Omnicom recorded 3% organic revenue growth in January and February, but revenue declined by 3% in March as global shutdowns caused companies to slash their marketing expenditures.
The advertising agency expects a severe double-digit decline in sales in the second quarter, and while visibility remains extremely limited, management believes trends in the second half of the year won't be as bad since economies will continue reopening.
Omnicom's management team was with the company during the 2007-09 financial crisis and is taking an even more proactive approach to this downturn given its severity, saying that "the actions that we've put in place so far exceed those that we took in 2009."
Salary and service costs account for nearly 75% of Omnicom's cost structure and will be adjusted as needed. Thanks to this variable cost structure, the firm can offset some of its lost revenue, protecting profits.

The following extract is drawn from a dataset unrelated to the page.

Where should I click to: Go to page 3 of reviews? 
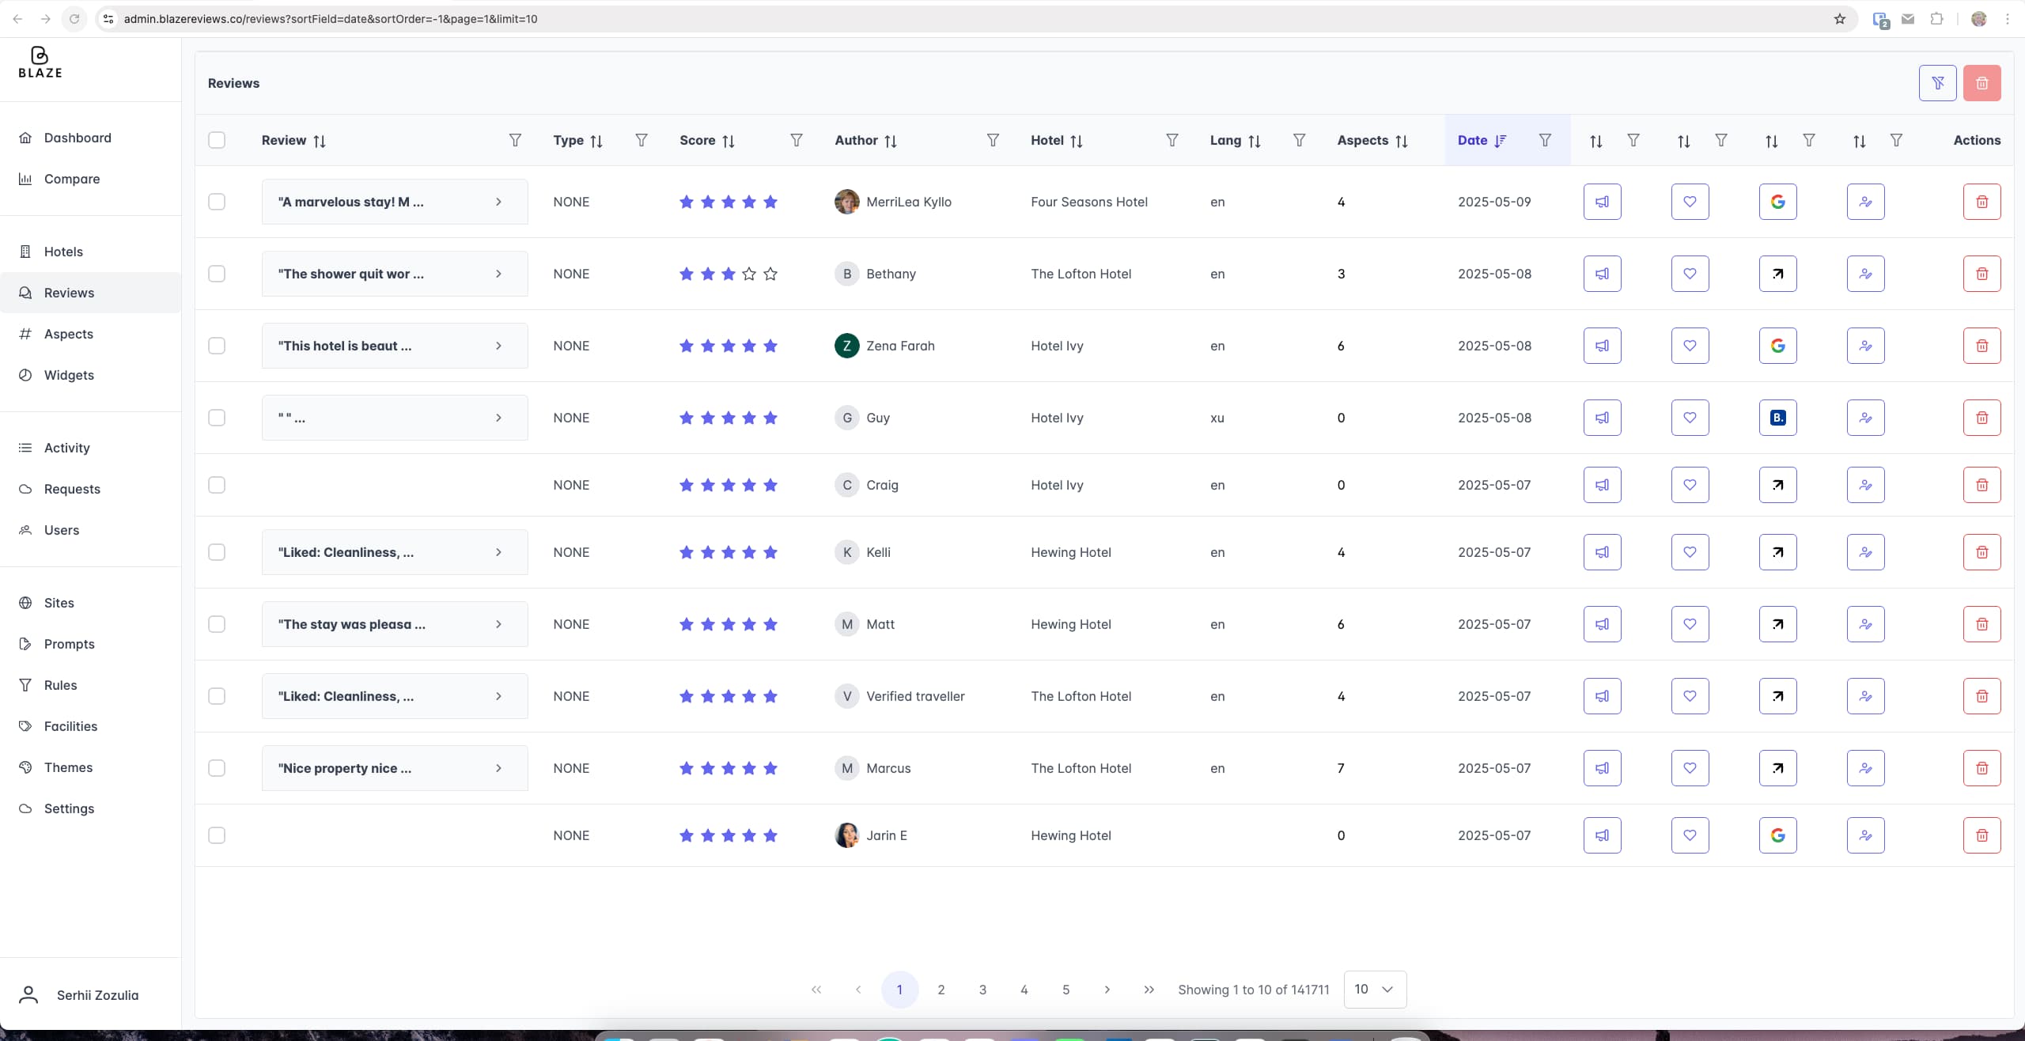click(x=982, y=990)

Perhaps most importantly for the dividend, Omnicom entered this crisis in great financial shape. As you can see, the firm's leverage was at its lowest level in at least a decade, supporting its BBB+ credit rating from Standard & Poor's.
Omnicom also ended March with $2.7 billion in cash and had $2.9 billion of available borrowing capacity under its credit lines. No long-term debt matures until May 2022 either. The company's liquidity position is healthy and supportive of its $575 million dividend.
Looking ahead, management didn't provide any specifics with the magnitude of revenue declines that investors should expect, other than saying that they believe the slump in the second quarter will be "a little deeper than it was back in '08, '09, initially."
Despite the demand challenges facing advertising agencies, Omnicom's geographical and industry diversification provides some help. For example, management noted that its healthcare business is growing.
Overall, it will take time for advertising budgets to recover. But Omnicom has the financial strength and variable cost structure to weather this storm and continue protecting its dividend for the foreseeable future.
Coupled with the stock's undemanding valuation, we plan to continue holding our shares in our Top 20 Dividend Stocks portfolio.